The phenomenon in the Catholic blogosphere of “The Benedict Option” was interesting. I think it’s mostly over now, because I’ve seen less copycats coming up with other “[Saint] Options.” Most who came up with various “options” focused heavily on Rod Dreher’s choosing the right saint to imitate for the right reasons. Most of them thought a “Benedictine” option just seemed too behind-the-walls, or something. Should laity really imitate monks? So I saw options in imitation of Dominic, Jeremiah, Josemaria, and others — and, to trump them all, Mary. And, I would add, all of the saint-imitating proposals were worth the read.
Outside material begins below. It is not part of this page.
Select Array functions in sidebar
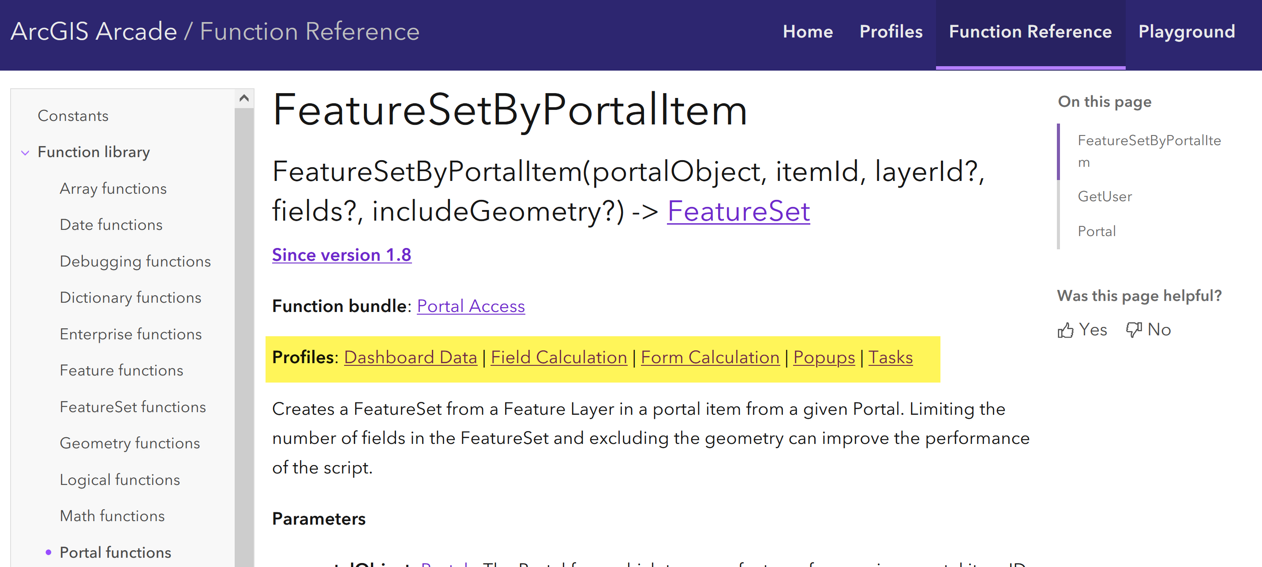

But, most of the counter-proposals, I think, missed the “why” of the “success” of the idea of the Benedict Option (and it mostly still is just an idea). The real kicker to the thing was the word option. Today people feel stuck in a secular and acedia rich rut, without option, and Dreher was giving us real steps to take to live differently (or so we thought). And, speaking from the perspective of fathers, we wanted some path “out” of the way things are that was radical enough to change the drudgery of clocking in and out for a paycheck to support a rapidly disintegrating family. The book itself is worth reading, but it is still a broader philosophy. I think what people really thought, or hoped for, was a tangible escape hatch from the way of the world today.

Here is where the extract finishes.